Courtesy of Acute3D
Photo Magic Image frames captured from multiple vantage points are automatically analyzed for common points to generate 3D models.

Reality capture has been a foundation of design and construction since the age of chains and transits. Now, the technology is rapidly improving in sophistication, automation and integration.

In one of the latest examples, Bentley Systems Inc., Exton, Pa., on Feb. 6 acquired a four-year-old French company, Acute3D, whose Smart3DCapture software already has an international clientèle for the automated transformation of batches of digital photos into 3D models up to city scale.

Bentley plans to integrate the capability in its infrastructure design, construction and support products to make reality capture and 3D model creation a native capability.

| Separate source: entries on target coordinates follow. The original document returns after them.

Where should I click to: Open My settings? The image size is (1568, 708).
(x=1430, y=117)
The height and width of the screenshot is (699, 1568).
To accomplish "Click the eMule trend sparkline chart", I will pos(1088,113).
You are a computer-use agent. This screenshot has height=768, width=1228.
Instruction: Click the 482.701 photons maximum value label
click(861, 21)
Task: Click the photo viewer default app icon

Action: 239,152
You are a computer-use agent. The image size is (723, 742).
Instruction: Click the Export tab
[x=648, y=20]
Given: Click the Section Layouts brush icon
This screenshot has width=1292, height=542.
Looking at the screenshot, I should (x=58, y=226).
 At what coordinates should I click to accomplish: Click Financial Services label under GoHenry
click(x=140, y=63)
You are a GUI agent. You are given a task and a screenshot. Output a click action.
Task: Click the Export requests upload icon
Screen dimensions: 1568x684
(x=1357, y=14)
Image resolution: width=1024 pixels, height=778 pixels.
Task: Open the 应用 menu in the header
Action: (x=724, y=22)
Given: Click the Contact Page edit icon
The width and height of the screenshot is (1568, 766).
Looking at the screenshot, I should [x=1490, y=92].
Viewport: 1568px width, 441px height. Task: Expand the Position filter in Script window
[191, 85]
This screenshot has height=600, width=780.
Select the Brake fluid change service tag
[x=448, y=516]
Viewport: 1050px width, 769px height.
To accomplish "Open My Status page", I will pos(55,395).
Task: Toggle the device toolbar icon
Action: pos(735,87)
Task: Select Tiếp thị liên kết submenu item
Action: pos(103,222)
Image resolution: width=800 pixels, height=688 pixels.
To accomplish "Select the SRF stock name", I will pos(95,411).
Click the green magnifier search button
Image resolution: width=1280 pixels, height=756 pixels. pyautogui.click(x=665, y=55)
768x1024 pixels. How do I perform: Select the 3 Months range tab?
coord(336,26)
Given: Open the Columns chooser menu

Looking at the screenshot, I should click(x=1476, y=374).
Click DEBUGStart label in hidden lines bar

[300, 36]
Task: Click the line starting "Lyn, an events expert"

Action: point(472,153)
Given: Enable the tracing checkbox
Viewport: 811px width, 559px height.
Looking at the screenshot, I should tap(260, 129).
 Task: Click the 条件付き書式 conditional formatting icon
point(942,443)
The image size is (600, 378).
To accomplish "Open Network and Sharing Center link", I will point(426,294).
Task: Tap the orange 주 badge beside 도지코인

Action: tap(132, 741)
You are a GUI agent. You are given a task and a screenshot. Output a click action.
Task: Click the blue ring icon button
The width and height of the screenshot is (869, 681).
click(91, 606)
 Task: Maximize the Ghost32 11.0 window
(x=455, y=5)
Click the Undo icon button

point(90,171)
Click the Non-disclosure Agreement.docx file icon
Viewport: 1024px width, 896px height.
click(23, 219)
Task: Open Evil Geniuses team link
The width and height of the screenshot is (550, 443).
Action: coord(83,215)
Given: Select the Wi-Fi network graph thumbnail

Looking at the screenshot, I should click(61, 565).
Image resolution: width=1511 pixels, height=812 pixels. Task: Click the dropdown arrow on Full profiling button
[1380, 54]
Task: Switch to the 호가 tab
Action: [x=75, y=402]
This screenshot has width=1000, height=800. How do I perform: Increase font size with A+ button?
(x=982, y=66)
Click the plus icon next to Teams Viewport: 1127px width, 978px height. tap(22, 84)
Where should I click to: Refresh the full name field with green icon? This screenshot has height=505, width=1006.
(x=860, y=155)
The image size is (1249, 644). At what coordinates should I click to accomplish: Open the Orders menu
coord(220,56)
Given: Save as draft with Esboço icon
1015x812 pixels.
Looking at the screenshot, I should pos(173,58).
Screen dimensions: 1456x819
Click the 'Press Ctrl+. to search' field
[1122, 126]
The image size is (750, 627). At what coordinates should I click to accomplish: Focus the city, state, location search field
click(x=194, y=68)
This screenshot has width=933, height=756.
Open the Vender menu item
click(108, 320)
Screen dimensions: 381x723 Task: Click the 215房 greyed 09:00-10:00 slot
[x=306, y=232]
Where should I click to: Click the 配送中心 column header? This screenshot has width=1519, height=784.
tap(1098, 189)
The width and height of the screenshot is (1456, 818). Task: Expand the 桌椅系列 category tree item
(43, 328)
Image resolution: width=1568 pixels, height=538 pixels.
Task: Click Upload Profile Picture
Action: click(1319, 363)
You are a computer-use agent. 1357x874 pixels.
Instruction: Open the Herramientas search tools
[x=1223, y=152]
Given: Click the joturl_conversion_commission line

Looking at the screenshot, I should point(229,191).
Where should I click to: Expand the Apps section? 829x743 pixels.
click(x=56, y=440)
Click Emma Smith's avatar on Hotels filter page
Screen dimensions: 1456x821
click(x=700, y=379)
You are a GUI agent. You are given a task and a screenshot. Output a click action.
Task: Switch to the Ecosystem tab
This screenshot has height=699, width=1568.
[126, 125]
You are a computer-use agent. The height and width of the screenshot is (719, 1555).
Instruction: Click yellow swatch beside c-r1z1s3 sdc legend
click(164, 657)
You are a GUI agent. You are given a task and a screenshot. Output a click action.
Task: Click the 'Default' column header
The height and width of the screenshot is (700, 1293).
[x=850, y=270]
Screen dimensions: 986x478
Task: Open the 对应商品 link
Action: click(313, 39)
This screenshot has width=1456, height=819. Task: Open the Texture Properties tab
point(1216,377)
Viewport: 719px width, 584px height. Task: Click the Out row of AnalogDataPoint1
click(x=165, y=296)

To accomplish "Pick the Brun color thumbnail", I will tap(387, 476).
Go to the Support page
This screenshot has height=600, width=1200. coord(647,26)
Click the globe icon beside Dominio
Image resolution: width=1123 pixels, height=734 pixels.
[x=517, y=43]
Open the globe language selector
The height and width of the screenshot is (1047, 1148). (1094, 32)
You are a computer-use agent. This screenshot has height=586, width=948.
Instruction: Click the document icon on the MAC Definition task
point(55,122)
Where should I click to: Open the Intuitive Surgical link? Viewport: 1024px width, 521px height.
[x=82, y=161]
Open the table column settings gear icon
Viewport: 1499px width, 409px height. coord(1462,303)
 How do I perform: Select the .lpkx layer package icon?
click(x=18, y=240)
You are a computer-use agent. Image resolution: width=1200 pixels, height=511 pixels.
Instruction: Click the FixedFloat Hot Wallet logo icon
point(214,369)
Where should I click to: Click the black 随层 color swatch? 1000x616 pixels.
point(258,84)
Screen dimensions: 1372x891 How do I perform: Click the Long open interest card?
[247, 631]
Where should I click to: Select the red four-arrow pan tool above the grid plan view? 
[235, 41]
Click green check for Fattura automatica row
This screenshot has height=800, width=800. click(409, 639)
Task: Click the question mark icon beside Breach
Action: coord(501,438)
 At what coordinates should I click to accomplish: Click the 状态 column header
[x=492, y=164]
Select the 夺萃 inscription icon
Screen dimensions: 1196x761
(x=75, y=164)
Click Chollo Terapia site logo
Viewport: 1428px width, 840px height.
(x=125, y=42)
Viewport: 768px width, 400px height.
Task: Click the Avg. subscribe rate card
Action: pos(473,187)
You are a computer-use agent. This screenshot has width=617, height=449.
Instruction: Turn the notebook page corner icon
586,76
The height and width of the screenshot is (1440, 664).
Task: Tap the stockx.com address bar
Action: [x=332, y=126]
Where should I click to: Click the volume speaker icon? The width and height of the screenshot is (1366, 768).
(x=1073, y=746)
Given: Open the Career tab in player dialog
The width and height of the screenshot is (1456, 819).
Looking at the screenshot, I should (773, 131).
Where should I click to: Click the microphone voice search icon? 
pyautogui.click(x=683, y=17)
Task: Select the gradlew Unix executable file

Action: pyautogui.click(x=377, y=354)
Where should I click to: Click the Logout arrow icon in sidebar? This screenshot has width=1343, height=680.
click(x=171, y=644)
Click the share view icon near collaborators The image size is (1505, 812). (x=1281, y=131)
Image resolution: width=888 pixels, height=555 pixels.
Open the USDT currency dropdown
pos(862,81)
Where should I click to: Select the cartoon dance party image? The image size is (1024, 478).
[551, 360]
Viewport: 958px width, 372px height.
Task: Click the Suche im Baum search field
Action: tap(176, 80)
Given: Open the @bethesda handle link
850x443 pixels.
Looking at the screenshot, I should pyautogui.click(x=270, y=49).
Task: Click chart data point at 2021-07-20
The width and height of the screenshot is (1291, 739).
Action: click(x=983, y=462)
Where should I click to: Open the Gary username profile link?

"Thanks to the integration within Bentley, we will be able to provide more vertical solutions, which will be useful for the entire infrastructure life cycle," says Jean-Phillipe Pons, CEO and co-founder and, with Renaud Keriven, of Acute3D prior to the acquisition. Both are now software development directors with Bentley.

"We have a grand vision called reality modeling," says Styli Camateros, a senior vice president for Bentley's infrastructure products and civil and geospatial lines. He notes that devices, such as cameras and drones, that are capable of capturing photos and accurate geometric data about physical objects are proliferating "in a big way," and Acute3D will let users "very quickly" convert their images into 3D models. "Not only is their product great, but we intend to put it in all of our products," Camateros says.

Smart3DCapture produces 3D models from photos by analyzing images of a static subject taken from different viewpoints and identifying pixels in the separate images that correspond to the same point in a scene. With enough point correlations, an accurate 3D shape can be inferred.

Joseph Seppi, national security program manager of Dayton, Ohio-based Woolpert, Inc., an architecture, engineering and geospatial firm, says his company has been using Acute3D since last summer and finds it works particularly well with extremely large image sets. “There are some other products out there, but none that work as well or on large projects involving tens of thousands, or even hundreds of thousands of input images,” Seppi says.

“We are using it with airborne data primarily. We are collecting pretty large areas, the size of a city for example, and taking all of that imagery and running it though Acute3D. It will actually create a very dense, colorized point cloud up to the average native image resolution, or you can do this textured mesh; that’s what they call their model. It does not contain any intelligence about the features. It’s not doing auto feature extraction, its not classifying anything, its just doing a very accurate 3D reconstruction of the objects in a scene.” Seppi says the output can be taken into a classification package for further feature extraction.

“What’s special about it is that the quality of the models is quite good. We have looked at some other products and open source tools. They either don’t do as good a job, or they do as good a job but can’t handle the amount of data,” Seppi says.

Bentley's Camateros says "We think it is a core functionality that will bring a lot of value."

In a statement about the acquisition, Keith Bentley, Bentley Systems founder and CTO, observed, "Acute3D has made it possible for anyone to sufficiently capture existing conditions with just a camera. … [But] rather than a voluminous cloud of discrete points, Acute3D produces a 3D 'reality mesh' intrinsically in the same geometric idiom as engineering models, readily aligning the real-world context."